The Imperial Valley Small Business Development Center has designed a business plan template to help start-ups navigate the rocky roads of the business world. The eight-step plan takes people through stages that are necessary to confront prior to investing all of their money into a company.
Those steps, in order, include an executive summary, business history and objectives, management and organization, business environment, market research, marketing plan, financial plan and exit strategy or transitional plan.
Although listed first, the executive summary can be completed last after the business plan is complete, so that way, the small business owner can best summarize his model for success.
Teaming up with a lawyer
Forbes reported that small business start-ups should work with an attorney during the early planning stages of a company. From assisting with paperwork to helping you understand certain legal situations, a lawyer can help your organization get off the ground.
Clark Watson, a partner at Balch and Bingham LLP, told Forbes a lawyer can help a small business owner from getting ahead of themselves.
"When people start a new business, they are generally optimistic about their success and see their future through rose-colored glasses," Watson said. "It is good for them to be enthusiastic, and the lawyer should now pour proverbial cold water on that zeal."
Watson said a primary aspect for any attorney is helping a client avoid unforeseen pitfalls, which often pose the greatest risk to small business owners because of their unexpected nature.
"One of the greatest things that I can do for my business clients is not simply advise them on the issues they affirmatively present to me, but to ask them questions about potential issues that they have never considered," Watson said.
Good advice can help you avoid pitfalls
Even the most well-prepared business owners and fledging entrepreneurs are likely to miss certain details pertaining to the blueprint of their business.

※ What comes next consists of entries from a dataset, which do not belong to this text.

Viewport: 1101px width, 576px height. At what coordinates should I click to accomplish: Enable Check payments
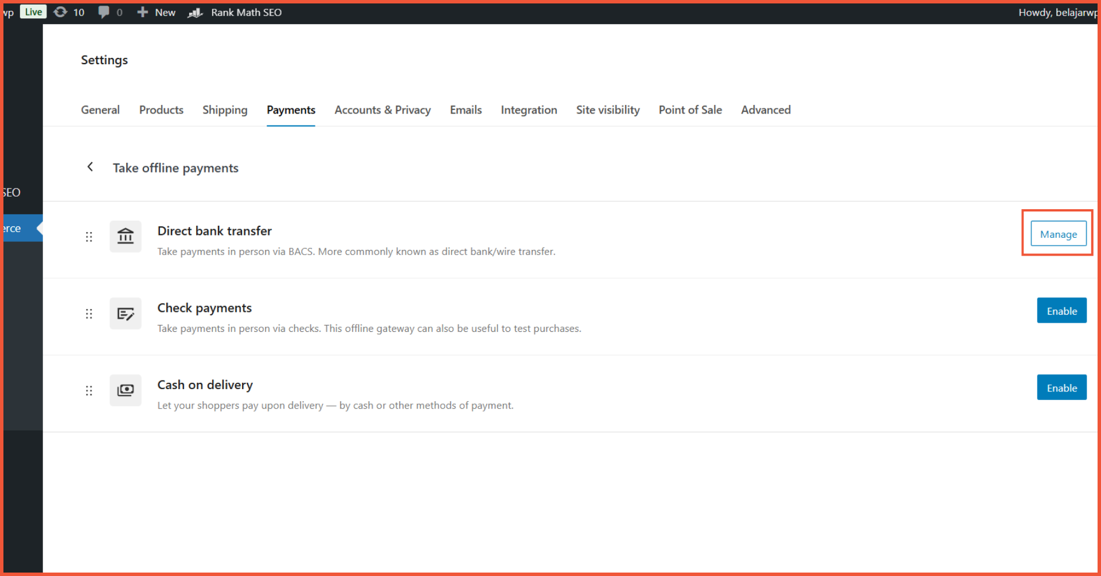pos(1061,311)
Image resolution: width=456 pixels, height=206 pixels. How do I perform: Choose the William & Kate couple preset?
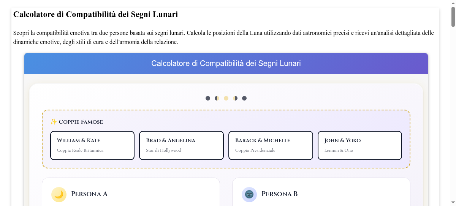click(92, 146)
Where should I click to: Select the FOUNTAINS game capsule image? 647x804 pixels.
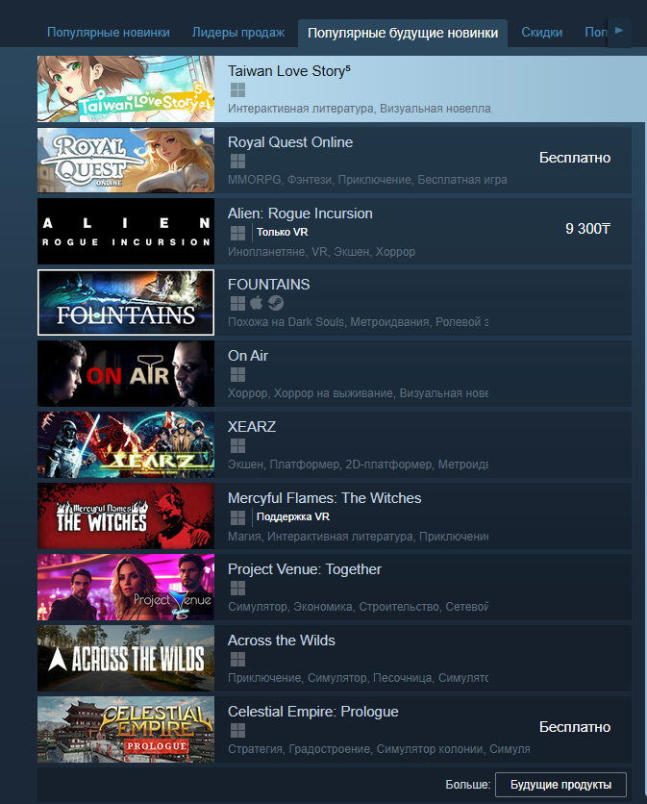coord(126,303)
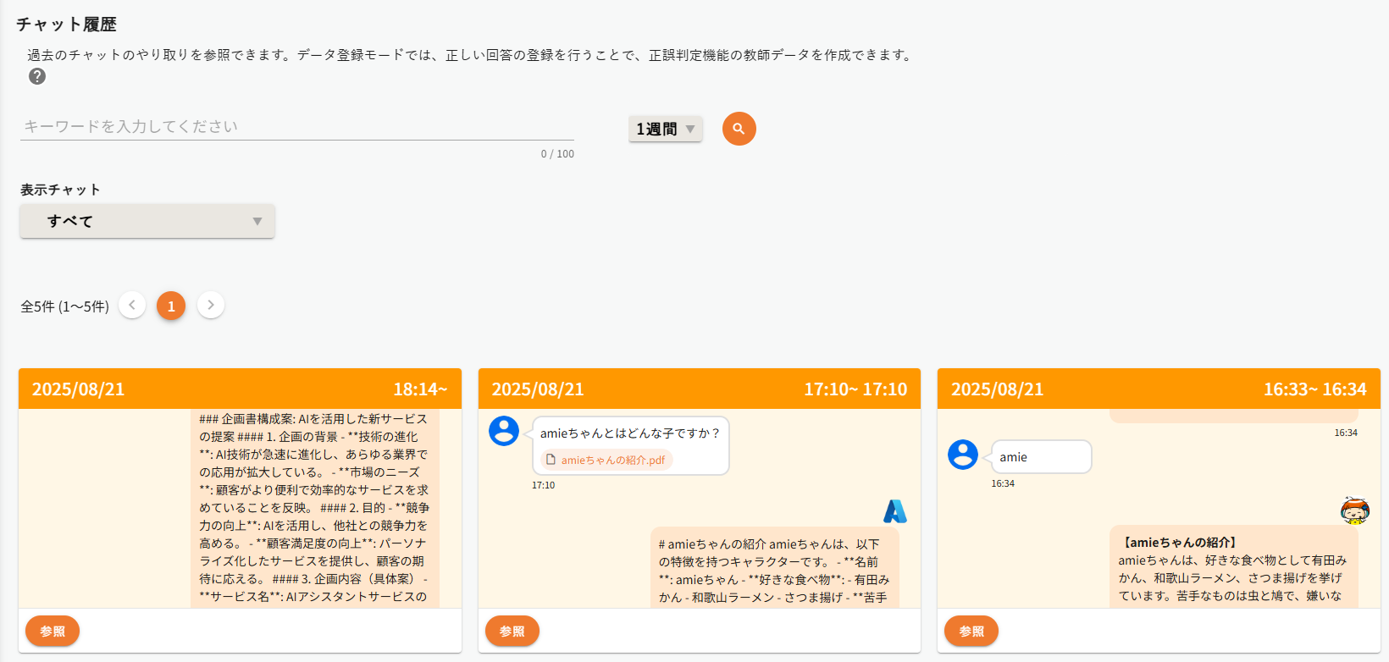Click the 'amie' user message bubble
1389x662 pixels.
(x=1040, y=457)
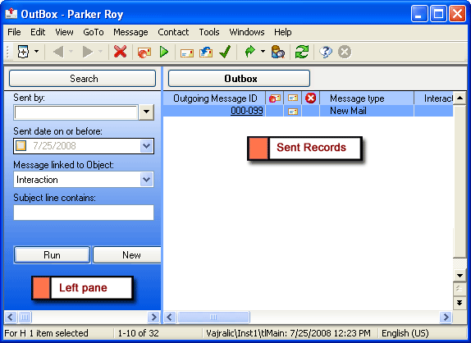
Task: Open the Tools menu
Action: coord(209,32)
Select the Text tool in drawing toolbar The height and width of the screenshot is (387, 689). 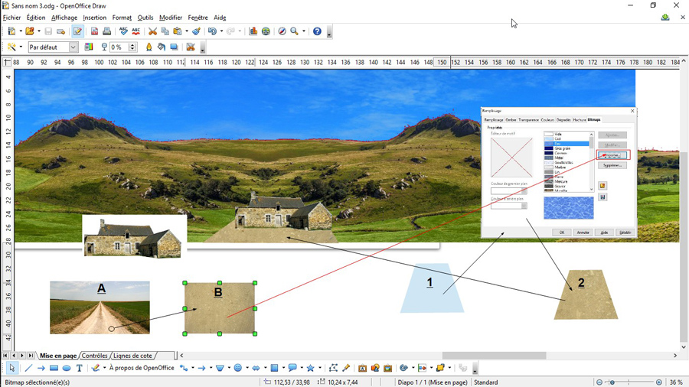pyautogui.click(x=79, y=368)

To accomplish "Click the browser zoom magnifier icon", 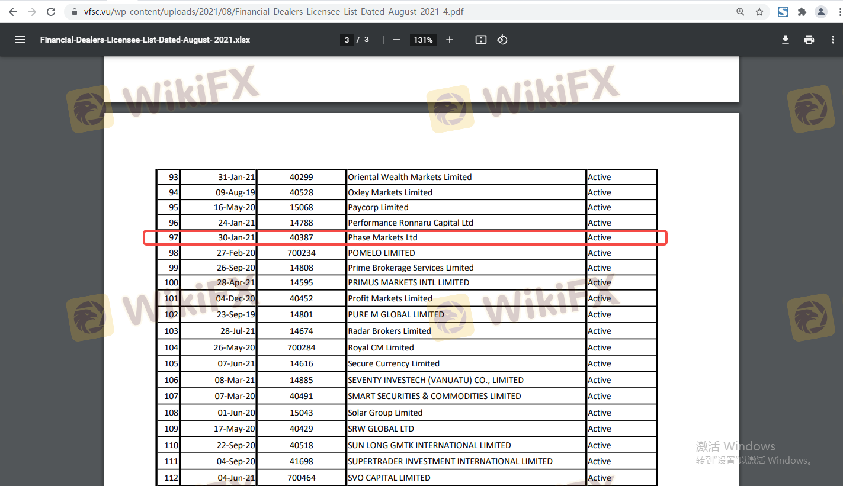I will tap(741, 12).
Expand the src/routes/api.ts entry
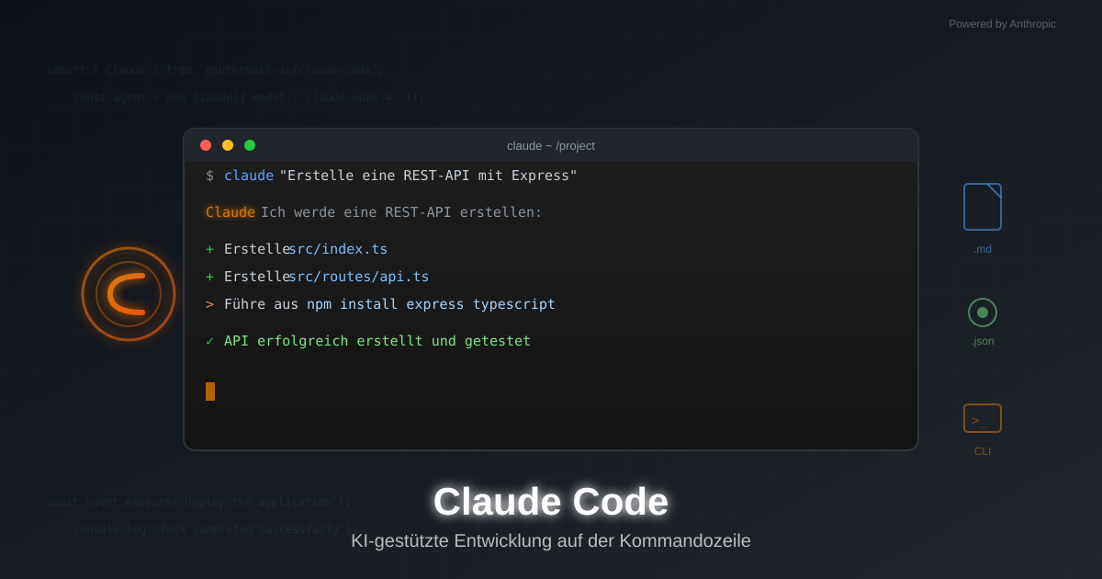 (359, 276)
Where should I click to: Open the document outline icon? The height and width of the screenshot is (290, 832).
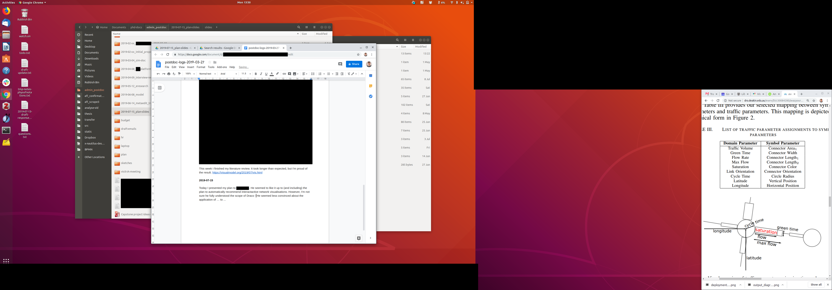(x=160, y=88)
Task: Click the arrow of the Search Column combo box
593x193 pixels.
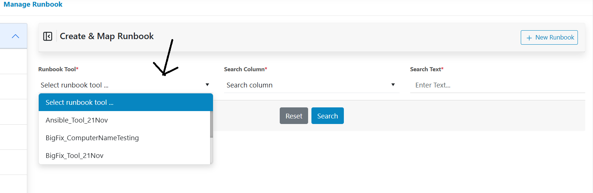Action: [393, 85]
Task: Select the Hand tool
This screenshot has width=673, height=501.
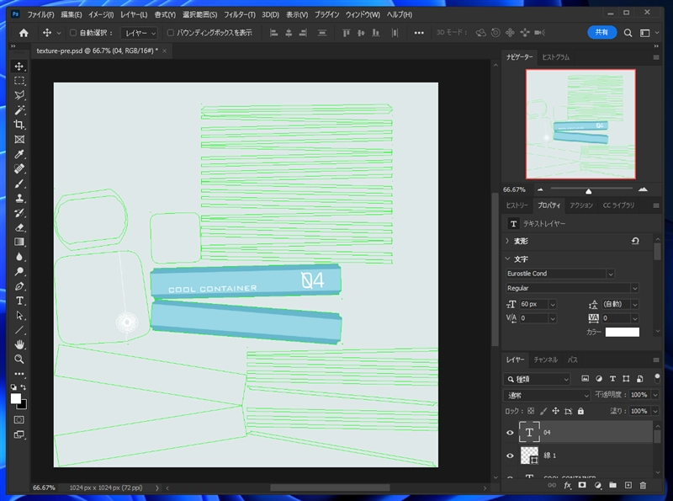Action: [19, 344]
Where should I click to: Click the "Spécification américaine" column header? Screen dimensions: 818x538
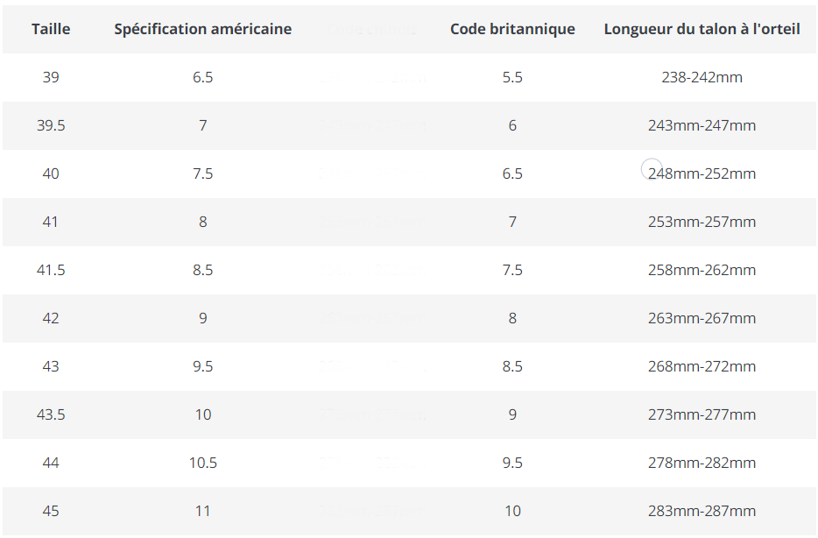[202, 29]
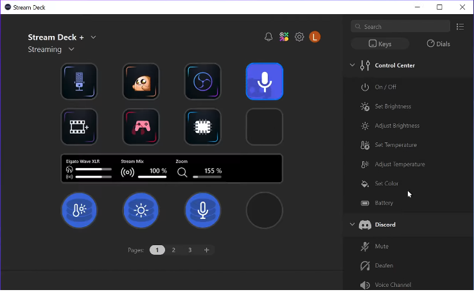Select the film strip add key
The image size is (474, 292).
coord(79,127)
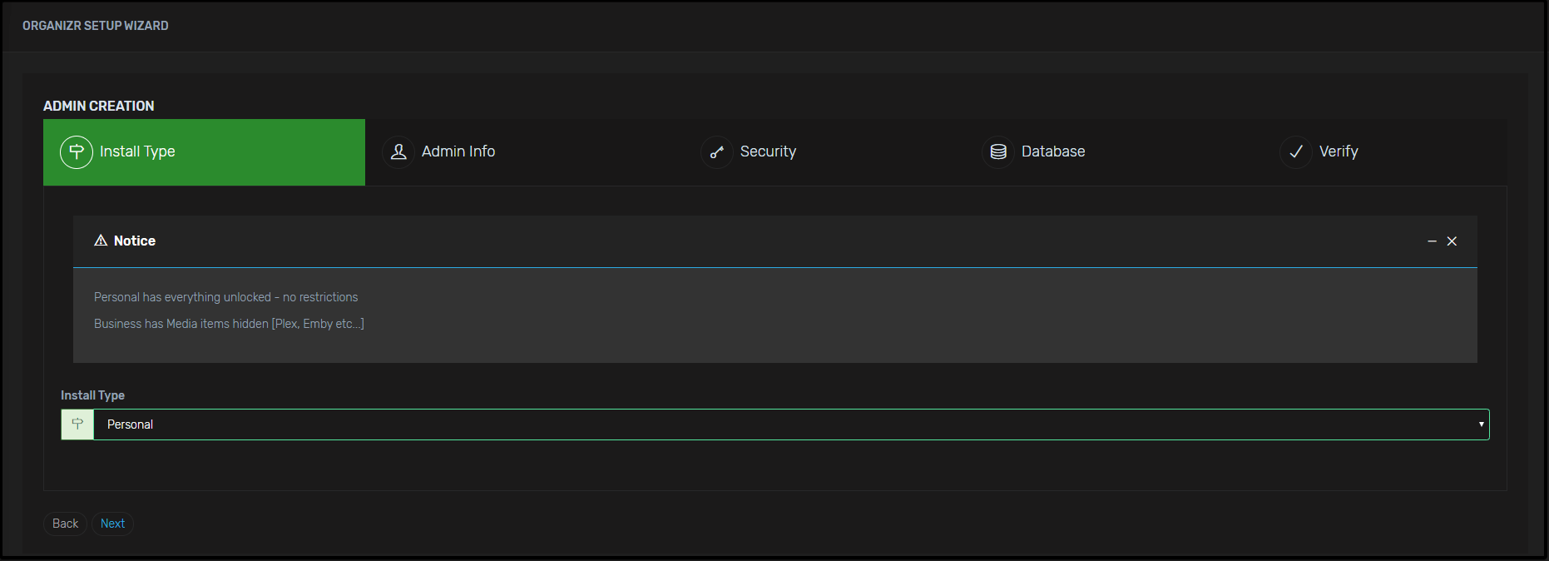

Nina Ries, principal of Ries Law Group, told Forbes that a good lawyer will help escort you through legal documentation patterned to protect your business from a scope of liabilities.
"Good advice can help you avoid costly mistakes and steer you in the direction of success," Ries said. "This covers incorporation or organization, the drafting of any formation documents, obtaining any relevant permits or licenses, renting space, confirming intellectual property rights, preparing agreements, and preparing for operations."
Curbing unanticipated risk
Laws are complex, and they might not be able to spot every small business speed bump, according to Ries. She urges small business owners to look for lawyers who are at ease with uncertain situations.
"An attorney is a member of your team and someone who will tend to legal matters so you can focus on what you do best: growing your business," Ries said.
Ries said much like other professions, a lawyer with a strong network often provides the best advice and results for their clients.
"Since no single attorney can be an expert in every area of the law, it helps if your attorney has a strong network of talented professionals in a variety of other specialties you may need to draw upon," Ries noted.